Contando el coste del progreso

By Mary Harrington, author of Feminism Against Progress and speaker at the conference "Is Progress Belief or Fact?", organised by Protopia Lab.

I was raised to believe in progress – the more-or-less religious framework that governs much of modern culture in the West. This framework says there's a right side of history, and things can go on getting better forever.

It's not self-evident, though, that humans have steadily progressed. That doesn't mean everything was perfect once and we're all going to hell in a handbasket. But pick a subject, and you'll find some things are better, while other things have become worse. If you're going to believe in progress, you have to define what you mean by progress. More stuff? More freedom? Less disease? Whatever your measure, you'll find that what looks from one vantage point like progress mostly seems that way because you're ignoring the costs.

We've grown immeasurably richer and more comfortable in the last three hundred years. But we did so on the backs of plundered, colonized, and enslaved peoples, and at the cost of incalculable environmental degradation. Meanwhile, torture in warfare hasn't gone away. Warfare hasn't gone away. Nor has hunger, misery, or human degradation.

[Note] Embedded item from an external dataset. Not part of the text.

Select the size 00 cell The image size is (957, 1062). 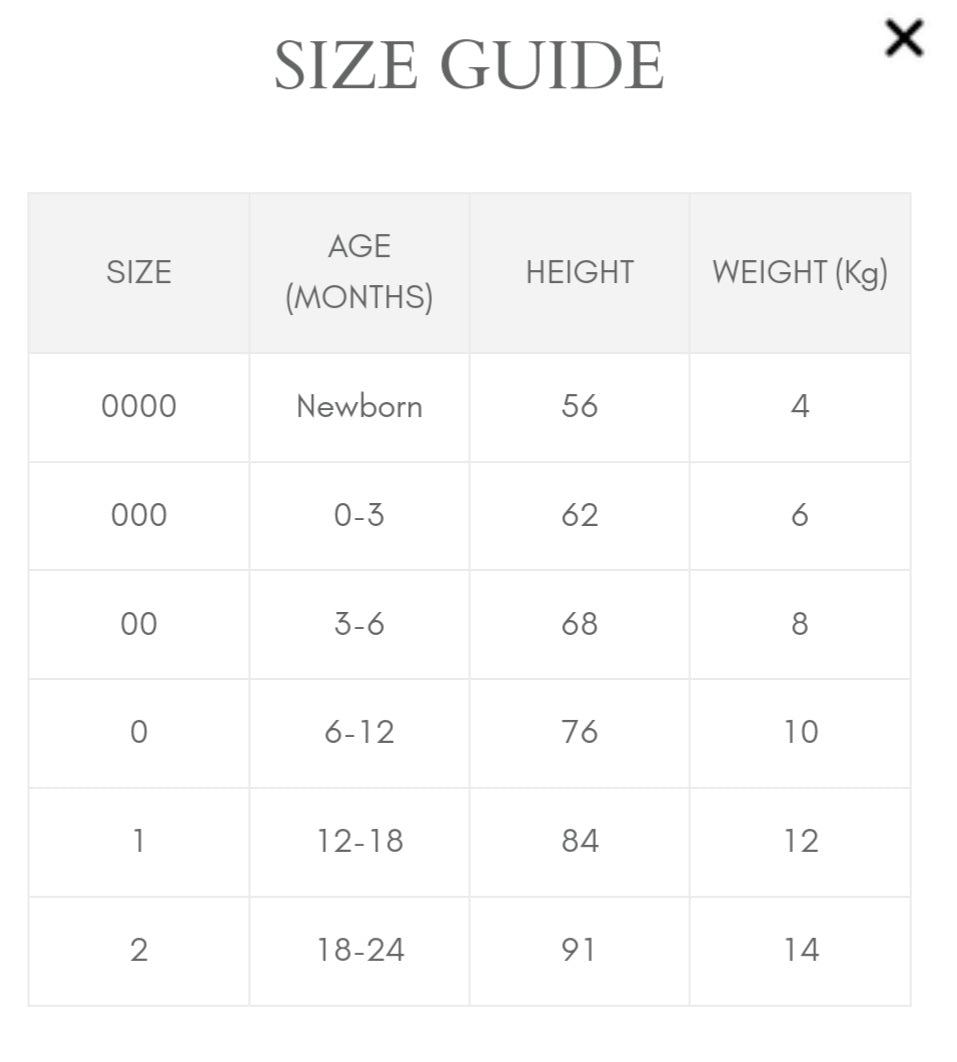point(139,624)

For our purposes here, the key is to notice the underlying structure of belief: that there exists an axis along which progress can be measured, and that we're inexorably moving along that axis, from bad to less bad. Already back in 1991, social critic Christopher Lasch was asking how progressivism continued to assert such a grip when economic progress was certain to hit social and environmental limits in the end.

We need to re-imagine marriage as the enabling condition for radical solidarity between the sexes, and as the smallest possible unit of resistance to overwhelming economic, cultural, and political pressure to be lone atoms in a market. My aim isn't to stuff feminism back into its box, as if such a thing were even possible. But contra the prophets of progress, neither memes nor material conditions necessarily evolve only in the right direction.